A Northland school teacher has one of the lead roles in a new movie celebrating Bob Marley and life in 1970s New Zealand - alongside big names such as Australian Idol winner Stan Walker, veteran actor Temuera Morrison and the ''Ghost Chips guy''.
Mt Zion follows four young Maori men as they dream of escaping their Pukekohe potato farm to play support for Bob Marley's 1979 tour of New Zealand. The movie opens nationwide on Bob Marley's birthday, which also happens to be Waitangi Day.
Troy Kingi, a music teacher and kapa haka tutor at Kerikeri High School, was shoulder-tapped by director Tearepa Kahi for the auditions and cast in the role of Hone, older brother of lead character Turei (played by Stan Walker).
When the brothers aren't digging potatoes they play in a band called Small Axe with David Wikaira-Paul (Tama from Shortland St) and Darcy-Ray Flavell-Hudson (the Ghost Chips guy).
Turei is determined to win the auditions to play as Bob Marley's support band at Western Springs, but his potato contractor father (Temuera Morrison) has little time for reggae or other frivolities.
Mr Kingi said the movie revolved around the boys' conflict with their father.
''He's a man of the land. His philosophy is that you've got to work hard in this world, there's no time for dreams.''
The 28-year-old said he hadn't acted since playing the lead role in a school production of Dracula Spectacular in 2002. However, he was able to draw on his experience of performing in front of 10,000-strong crowds at the kapa haka nationals as well as filming video clips to promote his own songs.

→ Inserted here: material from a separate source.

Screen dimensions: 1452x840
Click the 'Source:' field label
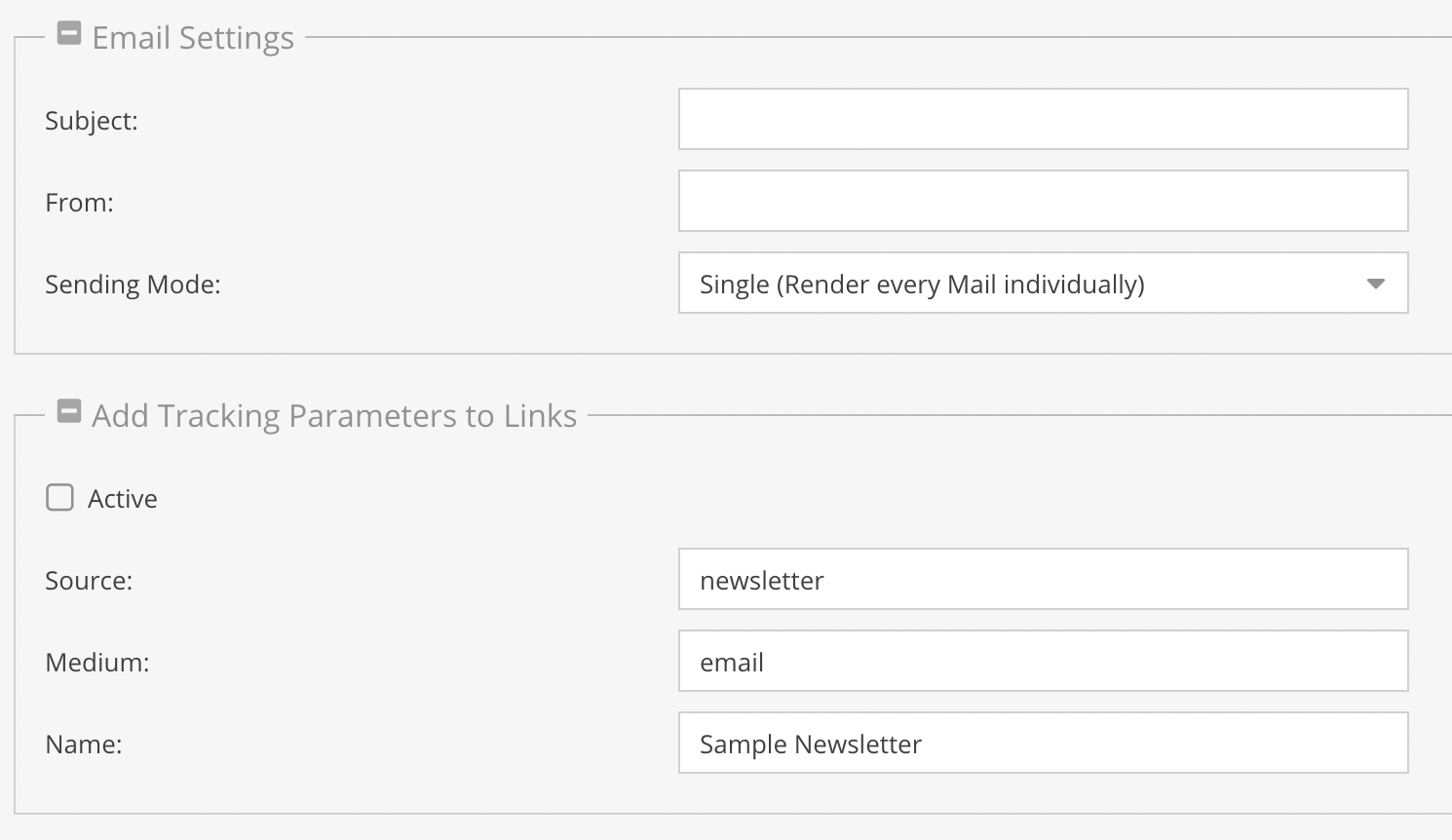click(89, 581)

Mr Kingi and the rest of the crew lived on location in Pukekohe, a market garden area south of Auckland, for three months last year. The filming took place in a potato field and the director's grandmother's house, which had been kitted out in authentic 1970s style.
''I really enjoyed it. It could have been overwhelming but the advice I got was just to be myself, keep it natural and try not to over-think it. So what you see is just me, I'm not acting.''
As a first-timer Mr Kingi didn't know what to expect but the more seasoned actors told him it wasn't like other movies. With its mostly Maori cast and crew, the atmosphere on set was more family get-together than workplace.

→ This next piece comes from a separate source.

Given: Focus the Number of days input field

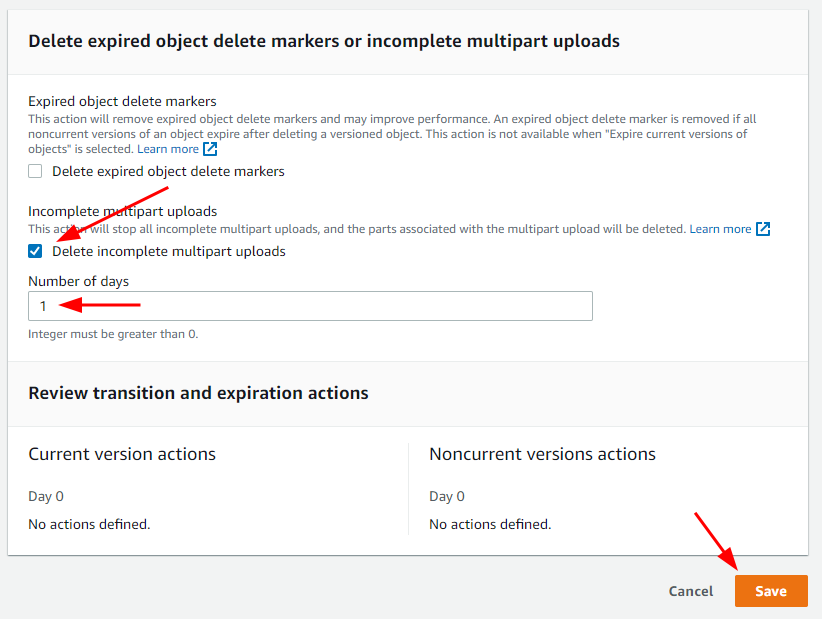Looking at the screenshot, I should pos(310,306).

''It didn't feel like work,'' he said.
Mr Kingi said Mt Zion would appeal to anyone who remembered the 1970s but the younger generation would also find it funny.
''It's the way we were, they way we spoke and the way you respected your elders. It's definitely got an old-school, 1970s vibe.''
Mr Kingi said he hadn't always been a big Bob Marley fan.
''But when I got into writing songs myself and started picking apart his songs, I realised every one has a massive hook - but he makes them sound so easy. He's a genius.''
The former dive instructor, who is of Te Arawa descent, lives in Kerikeri with his wife and three children. As well as teaching he travels to Te Kaha, near East Cape, every weekend to practice for Te Matatini (the kapa haka nationals) and is studying for a BA in Maori Arts. He has a five-track EP of his own songs due out in March.
The cast will see Mt Zion for the first time on February 3 followed by a red-carpet screening in Manukau on February 4. It will screen at Kerikeri's Cathay Cinemas on February 5, a sold-out fundraiser for an anchor-stone sculpture at Te Tii's Whitiora Marae, and open for general release on February 6.